» **Listed records**
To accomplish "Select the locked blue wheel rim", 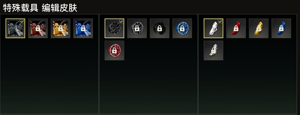I will (x=182, y=28).
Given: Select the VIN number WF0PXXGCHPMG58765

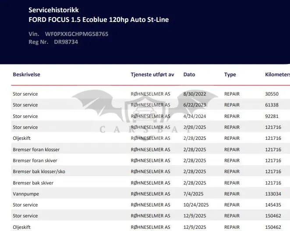Looking at the screenshot, I should 77,34.
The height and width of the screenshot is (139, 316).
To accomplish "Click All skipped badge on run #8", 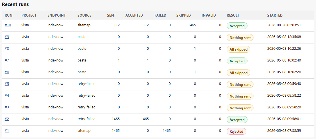I will [238, 49].
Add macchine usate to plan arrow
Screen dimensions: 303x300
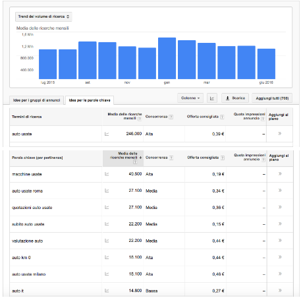280,174
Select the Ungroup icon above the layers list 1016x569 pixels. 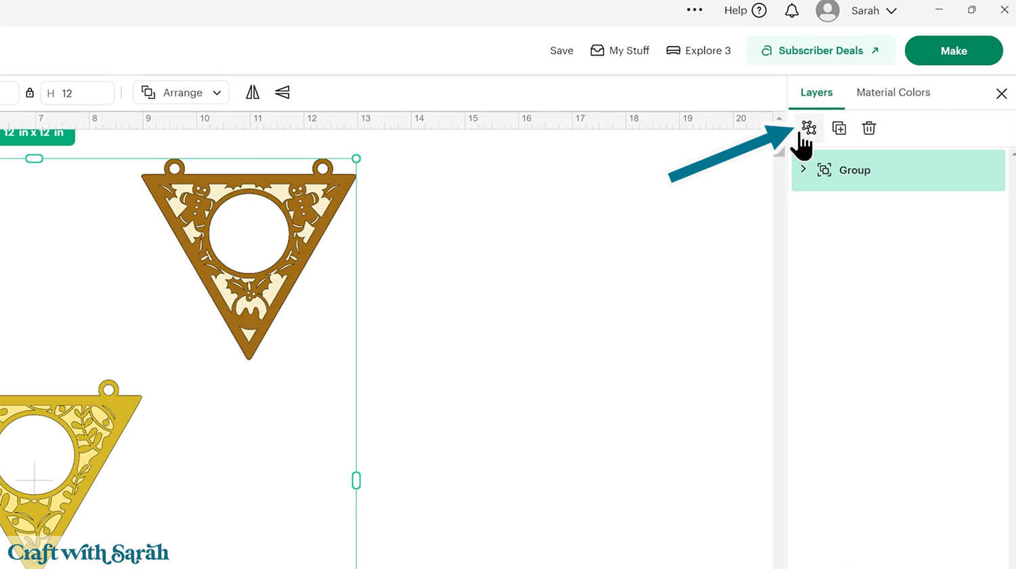pyautogui.click(x=809, y=127)
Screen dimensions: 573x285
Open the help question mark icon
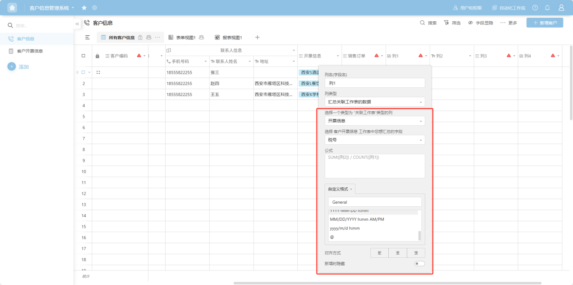(535, 8)
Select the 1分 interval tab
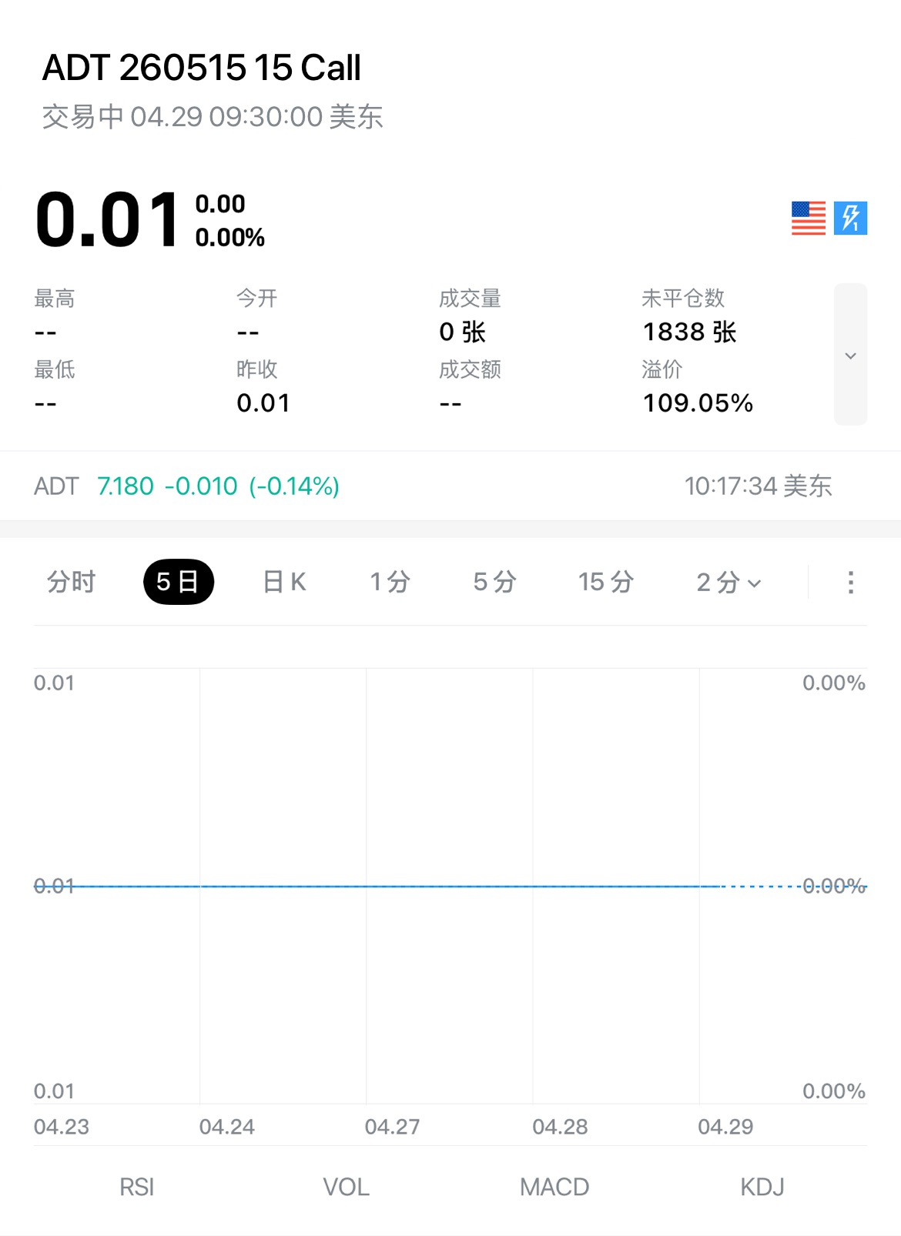Screen dimensions: 901x1236 390,582
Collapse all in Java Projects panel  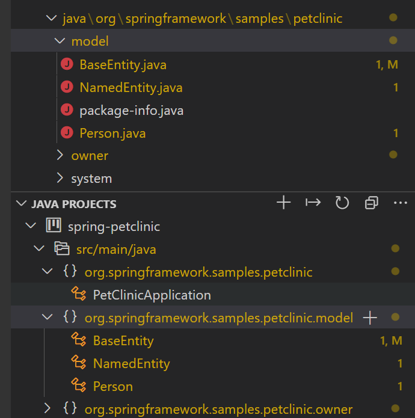tap(371, 203)
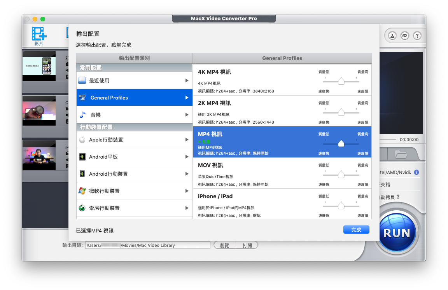Open the help question mark icon
This screenshot has width=448, height=290.
click(417, 35)
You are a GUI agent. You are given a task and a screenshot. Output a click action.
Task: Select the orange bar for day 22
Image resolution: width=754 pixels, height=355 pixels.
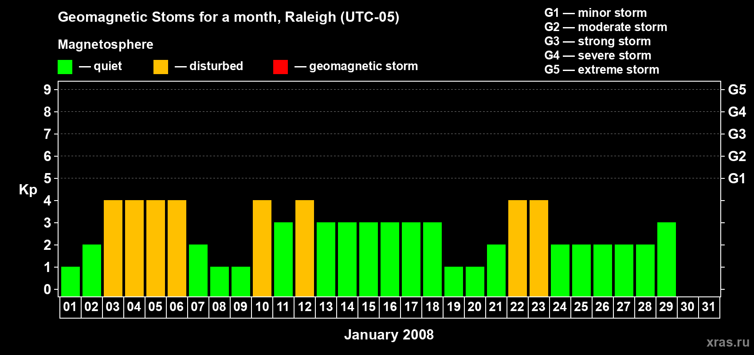pyautogui.click(x=518, y=248)
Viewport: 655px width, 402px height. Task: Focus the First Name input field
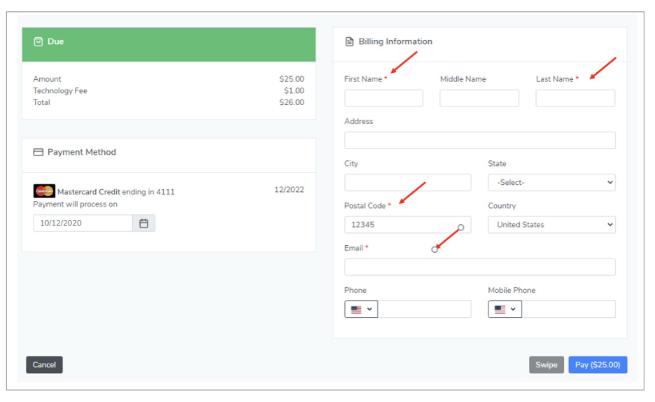pyautogui.click(x=383, y=98)
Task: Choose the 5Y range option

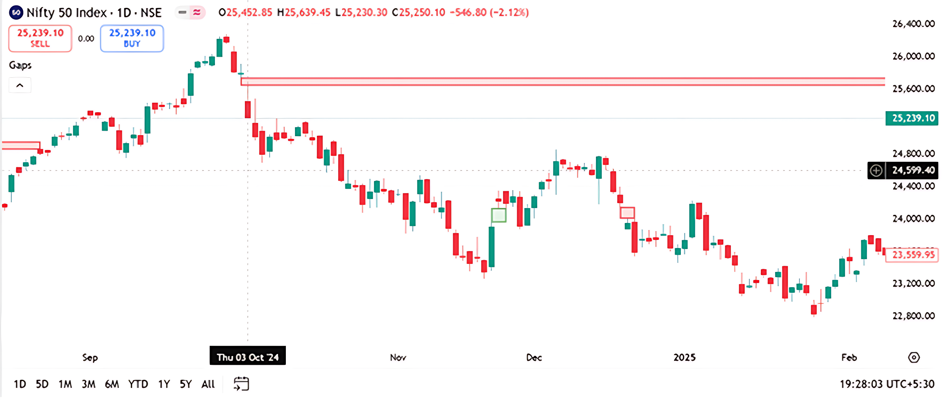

» **Task requirements**
Word for word and without pictures, restate only the lines running from the one that contains "You are a GUI" through the last line of the listing above.

» **Written reply**
You are a GUI agent. You are given a task and a screenshot. Output a click action.
Task: Select the orange bar for day 22
Image resolution: width=754 pixels, height=355 pixels.
pyautogui.click(x=518, y=248)
Viewport: 655px width, 402px height. Task: Focus the First Name input field
pyautogui.click(x=383, y=98)
Task: Choose the 5Y range option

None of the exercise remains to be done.